I hated loosing speed, I hated riding my breaks down, and often when I was first learning to adjust them they would fail and force me to use my foot (in an emergency you can jam your foot to stop your back wheel by kicking your leg behind the seat and doing a door stop move on the tire*), So I adapted various methods until even Dead Man's curve couldn't kill my speed if I chose. Of course you should still slow down somewhat on turns, there's no need to arrive as a DOA.
Now, I've always been aware Ben is unable to ride no-handed, and I dunno, I guess the idea of committing to someone who can't whistle is one thing, but riding no handed is another.
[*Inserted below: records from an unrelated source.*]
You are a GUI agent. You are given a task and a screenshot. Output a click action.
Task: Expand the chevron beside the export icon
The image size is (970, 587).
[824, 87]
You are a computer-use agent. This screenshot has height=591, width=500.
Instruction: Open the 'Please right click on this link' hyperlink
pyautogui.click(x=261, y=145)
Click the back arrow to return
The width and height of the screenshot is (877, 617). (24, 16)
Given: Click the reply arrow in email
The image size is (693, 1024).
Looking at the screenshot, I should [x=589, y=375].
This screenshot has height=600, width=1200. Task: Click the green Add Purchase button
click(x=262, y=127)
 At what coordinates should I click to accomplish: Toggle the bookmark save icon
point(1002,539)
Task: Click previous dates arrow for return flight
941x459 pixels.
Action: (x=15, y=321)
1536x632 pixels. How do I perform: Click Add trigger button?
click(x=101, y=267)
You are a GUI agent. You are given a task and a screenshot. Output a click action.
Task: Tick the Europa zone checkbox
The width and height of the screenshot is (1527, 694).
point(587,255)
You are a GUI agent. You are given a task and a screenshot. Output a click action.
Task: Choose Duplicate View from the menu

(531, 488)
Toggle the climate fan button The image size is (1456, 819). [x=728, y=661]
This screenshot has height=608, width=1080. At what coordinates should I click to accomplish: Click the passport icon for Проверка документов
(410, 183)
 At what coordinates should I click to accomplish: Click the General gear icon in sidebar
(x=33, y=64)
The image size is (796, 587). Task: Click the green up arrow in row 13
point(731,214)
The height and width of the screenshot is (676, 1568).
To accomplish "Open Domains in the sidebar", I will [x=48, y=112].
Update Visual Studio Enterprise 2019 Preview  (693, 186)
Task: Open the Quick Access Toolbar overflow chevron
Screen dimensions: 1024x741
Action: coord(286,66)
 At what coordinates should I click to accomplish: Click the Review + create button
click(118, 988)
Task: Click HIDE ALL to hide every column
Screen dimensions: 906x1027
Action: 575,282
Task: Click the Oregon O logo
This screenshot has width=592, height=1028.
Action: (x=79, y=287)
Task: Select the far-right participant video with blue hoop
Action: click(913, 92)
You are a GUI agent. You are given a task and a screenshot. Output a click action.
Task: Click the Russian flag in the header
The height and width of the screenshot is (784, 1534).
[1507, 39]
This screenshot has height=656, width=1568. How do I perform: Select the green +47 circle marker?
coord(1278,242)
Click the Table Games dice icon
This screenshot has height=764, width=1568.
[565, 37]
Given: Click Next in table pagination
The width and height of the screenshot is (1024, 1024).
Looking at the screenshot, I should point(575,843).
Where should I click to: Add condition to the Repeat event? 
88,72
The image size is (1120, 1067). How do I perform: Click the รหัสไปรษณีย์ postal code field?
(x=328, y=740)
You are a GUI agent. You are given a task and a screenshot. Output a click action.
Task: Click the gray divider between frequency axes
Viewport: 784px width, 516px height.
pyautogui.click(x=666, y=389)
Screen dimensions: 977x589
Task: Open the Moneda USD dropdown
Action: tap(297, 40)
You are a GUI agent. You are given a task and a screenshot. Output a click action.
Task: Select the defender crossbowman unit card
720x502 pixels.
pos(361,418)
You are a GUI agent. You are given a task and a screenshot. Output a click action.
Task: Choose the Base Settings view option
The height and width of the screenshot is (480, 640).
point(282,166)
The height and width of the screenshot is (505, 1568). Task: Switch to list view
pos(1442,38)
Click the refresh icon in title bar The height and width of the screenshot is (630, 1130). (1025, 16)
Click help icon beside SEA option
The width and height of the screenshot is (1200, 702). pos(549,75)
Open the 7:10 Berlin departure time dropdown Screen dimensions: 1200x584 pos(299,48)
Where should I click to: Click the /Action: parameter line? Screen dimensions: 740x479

It took a bit of coaxing, and no small amount of courage on his part, but the Interurban trail is a flat and good place to learn the skill.
After a few tries he was able to to keep going no handed, not long long stretches, but nothing to sneeze at considering. Its hard as well, to explain shifting your weight to the back of the saddle, and far easier to do on an upright bike than a mountain bike (though still easy for me), so it took a few tries, but hey, give the guy credit, he got there. It also highlighted, for me anyway, how long a person can ride without ever needing the things we consider essential, and to never underestimate it.
With the weather being what its been lately (snow, rain, and then more rain), and after a pretty muddy trek, I think tomorrow is going to be spent cleaning my bike. Its been a few months and Pinkie Pie isn't at her best looking right now, she's more than a little muddy, and I'd be remiss if I didn't grease her chain. Its a shame to miss a rainless day of riding, but who knows, maybe I'll finish early and get a chance to ride out, I mean, I do have to check my work, right?
*Note: This is an EMERGENCY move only, you will wear down the rubber of your shoes super quick this way.